▶ [Exercise goal] Change "breadcrumb link" to "breadcrumb item" in the lines below and leave everything else unchanged.

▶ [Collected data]
^^^^^^^^

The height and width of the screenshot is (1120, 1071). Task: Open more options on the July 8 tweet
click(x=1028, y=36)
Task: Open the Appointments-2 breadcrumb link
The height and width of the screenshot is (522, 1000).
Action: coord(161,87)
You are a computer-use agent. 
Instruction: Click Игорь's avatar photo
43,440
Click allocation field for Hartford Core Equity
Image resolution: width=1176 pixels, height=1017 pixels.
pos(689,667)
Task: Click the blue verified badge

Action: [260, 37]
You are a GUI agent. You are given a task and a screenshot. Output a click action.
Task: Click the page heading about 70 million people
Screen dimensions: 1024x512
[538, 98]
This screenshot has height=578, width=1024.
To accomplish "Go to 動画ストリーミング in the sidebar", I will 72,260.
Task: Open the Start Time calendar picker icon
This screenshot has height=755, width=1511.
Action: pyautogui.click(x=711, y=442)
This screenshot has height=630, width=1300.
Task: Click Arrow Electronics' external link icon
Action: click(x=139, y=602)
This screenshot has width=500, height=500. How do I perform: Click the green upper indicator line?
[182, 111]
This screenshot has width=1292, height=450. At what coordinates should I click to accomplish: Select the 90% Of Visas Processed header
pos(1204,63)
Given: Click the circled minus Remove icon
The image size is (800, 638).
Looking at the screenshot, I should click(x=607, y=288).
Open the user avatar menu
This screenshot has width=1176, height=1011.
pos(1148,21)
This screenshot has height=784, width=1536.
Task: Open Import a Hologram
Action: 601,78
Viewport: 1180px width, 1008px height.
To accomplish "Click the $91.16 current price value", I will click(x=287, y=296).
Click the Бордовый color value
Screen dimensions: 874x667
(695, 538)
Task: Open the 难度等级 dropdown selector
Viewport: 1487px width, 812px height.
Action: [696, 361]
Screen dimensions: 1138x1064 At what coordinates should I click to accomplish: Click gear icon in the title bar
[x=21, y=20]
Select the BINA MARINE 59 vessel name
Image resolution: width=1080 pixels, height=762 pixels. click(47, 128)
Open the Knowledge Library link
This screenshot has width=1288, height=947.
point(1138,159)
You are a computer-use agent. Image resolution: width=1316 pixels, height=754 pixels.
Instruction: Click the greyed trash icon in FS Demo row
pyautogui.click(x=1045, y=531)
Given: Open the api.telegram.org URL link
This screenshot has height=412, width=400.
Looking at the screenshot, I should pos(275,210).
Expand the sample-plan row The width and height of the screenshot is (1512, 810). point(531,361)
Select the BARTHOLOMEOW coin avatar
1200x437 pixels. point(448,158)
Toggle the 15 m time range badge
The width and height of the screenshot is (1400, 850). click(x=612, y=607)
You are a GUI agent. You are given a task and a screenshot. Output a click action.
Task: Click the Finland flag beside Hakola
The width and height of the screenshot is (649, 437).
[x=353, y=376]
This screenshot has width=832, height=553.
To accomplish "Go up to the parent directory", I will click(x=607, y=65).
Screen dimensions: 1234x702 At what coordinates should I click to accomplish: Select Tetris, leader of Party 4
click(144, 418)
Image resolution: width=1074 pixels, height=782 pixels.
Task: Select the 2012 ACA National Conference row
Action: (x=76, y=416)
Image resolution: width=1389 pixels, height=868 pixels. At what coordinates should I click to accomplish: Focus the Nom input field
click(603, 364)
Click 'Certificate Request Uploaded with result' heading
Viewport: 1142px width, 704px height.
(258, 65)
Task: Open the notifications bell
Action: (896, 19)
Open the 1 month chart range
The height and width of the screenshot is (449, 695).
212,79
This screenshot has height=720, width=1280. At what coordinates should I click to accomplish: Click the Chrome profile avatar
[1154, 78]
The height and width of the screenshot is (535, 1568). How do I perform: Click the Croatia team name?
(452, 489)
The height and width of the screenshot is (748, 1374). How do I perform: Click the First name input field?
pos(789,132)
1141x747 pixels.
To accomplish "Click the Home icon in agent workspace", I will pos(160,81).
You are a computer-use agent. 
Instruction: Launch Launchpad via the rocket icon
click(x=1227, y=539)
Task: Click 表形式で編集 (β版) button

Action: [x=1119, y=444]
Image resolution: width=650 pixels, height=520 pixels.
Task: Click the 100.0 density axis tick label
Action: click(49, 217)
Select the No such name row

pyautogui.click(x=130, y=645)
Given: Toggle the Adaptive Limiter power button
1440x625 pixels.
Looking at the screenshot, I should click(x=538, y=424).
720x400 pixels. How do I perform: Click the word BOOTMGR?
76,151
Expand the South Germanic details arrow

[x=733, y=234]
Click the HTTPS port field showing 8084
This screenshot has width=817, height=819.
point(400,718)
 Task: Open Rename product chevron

^^^^^^^^

▶ [Correct result]
The height and width of the screenshot is (1120, 1071). Task: Open more options on the July 8 tweet
click(x=1028, y=36)
Task: Open the Appointments-2 breadcrumb item
The height and width of the screenshot is (522, 1000).
Action: coord(161,87)
You are a computer-use agent. 
Instruction: Click Игорь's avatar photo
43,440
Click allocation field for Hartford Core Equity
Image resolution: width=1176 pixels, height=1017 pixels.
pos(689,667)
Task: Click the blue verified badge

Action: [260, 37]
You are a GUI agent. You are given a task and a screenshot. Output a click action.
Task: Click the page heading about 70 million people
Screen dimensions: 1024x512
[538, 98]
This screenshot has height=578, width=1024.
To accomplish "Go to 動画ストリーミング in the sidebar", I will 72,260.
Task: Open the Start Time calendar picker icon
This screenshot has height=755, width=1511.
Action: pyautogui.click(x=711, y=442)
This screenshot has height=630, width=1300.
Task: Click Arrow Electronics' external link icon
Action: click(x=139, y=602)
This screenshot has width=500, height=500. How do I perform: Click the green upper indicator line?
[182, 111]
This screenshot has width=1292, height=450. At what coordinates should I click to accomplish: Select the 90% Of Visas Processed header
pos(1204,63)
Given: Click the circled minus Remove icon
The image size is (800, 638).
Looking at the screenshot, I should click(x=607, y=288).
Open the user avatar menu
This screenshot has width=1176, height=1011.
pos(1148,21)
This screenshot has height=784, width=1536.
Task: Open Import a Hologram
Action: 601,78
Viewport: 1180px width, 1008px height.
To accomplish "Click the $91.16 current price value", I will click(x=287, y=296).
Click the Бордовый color value
Screen dimensions: 874x667
(695, 538)
Task: Open the 难度等级 dropdown selector
Viewport: 1487px width, 812px height.
Action: [696, 361]
Screen dimensions: 1138x1064 At what coordinates should I click to accomplish: Click gear icon in the title bar
[x=21, y=20]
Select the BINA MARINE 59 vessel name
Image resolution: width=1080 pixels, height=762 pixels. click(47, 128)
Open the Knowledge Library link
This screenshot has width=1288, height=947.
point(1138,159)
You are a computer-use agent. Image resolution: width=1316 pixels, height=754 pixels.
Instruction: Click the greyed trash icon in FS Demo row
pyautogui.click(x=1045, y=531)
Given: Open the api.telegram.org URL link
This screenshot has height=412, width=400.
Looking at the screenshot, I should pos(275,210).
Expand the sample-plan row The width and height of the screenshot is (1512, 810). point(531,361)
Select the BARTHOLOMEOW coin avatar
1200x437 pixels. point(448,158)
Toggle the 15 m time range badge
The width and height of the screenshot is (1400, 850). click(x=612, y=607)
You are a GUI agent. You are given a task and a screenshot. Output a click action.
Task: Click the Finland flag beside Hakola
The width and height of the screenshot is (649, 437).
[x=353, y=376]
This screenshot has width=832, height=553.
To accomplish "Go up to the parent directory", I will click(x=607, y=65).
Screen dimensions: 1234x702 At what coordinates should I click to accomplish: Select Tetris, leader of Party 4
click(144, 418)
Image resolution: width=1074 pixels, height=782 pixels.
Task: Select the 2012 ACA National Conference row
Action: (x=76, y=416)
Image resolution: width=1389 pixels, height=868 pixels. At what coordinates should I click to accomplish: Focus the Nom input field
click(603, 364)
Click 'Certificate Request Uploaded with result' heading
Viewport: 1142px width, 704px height.
(258, 65)
Task: Open the notifications bell
Action: (896, 19)
Open the 1 month chart range
The height and width of the screenshot is (449, 695).
212,79
This screenshot has height=720, width=1280. At what coordinates should I click to accomplish: Click the Chrome profile avatar
[1154, 78]
The height and width of the screenshot is (535, 1568). How do I perform: Click the Croatia team name?
(452, 489)
The height and width of the screenshot is (748, 1374). How do I perform: Click the First name input field?
pos(789,132)
1141x747 pixels.
To accomplish "Click the Home icon in agent workspace", I will pos(160,81).
You are a computer-use agent. 
Instruction: Launch Launchpad via the rocket icon
click(x=1227, y=539)
Task: Click 表形式で編集 (β版) button

Action: [x=1119, y=444]
Image resolution: width=650 pixels, height=520 pixels.
Task: Click the 100.0 density axis tick label
Action: click(49, 217)
Select the No such name row

pyautogui.click(x=130, y=645)
Given: Toggle the Adaptive Limiter power button
1440x625 pixels.
Looking at the screenshot, I should click(x=538, y=424).
720x400 pixels. How do I perform: Click the word BOOTMGR?
76,151
Expand the South Germanic details arrow

[x=733, y=234]
Click the HTTPS port field showing 8084
This screenshot has width=817, height=819.
point(400,718)
 Task: Open Rename product chevron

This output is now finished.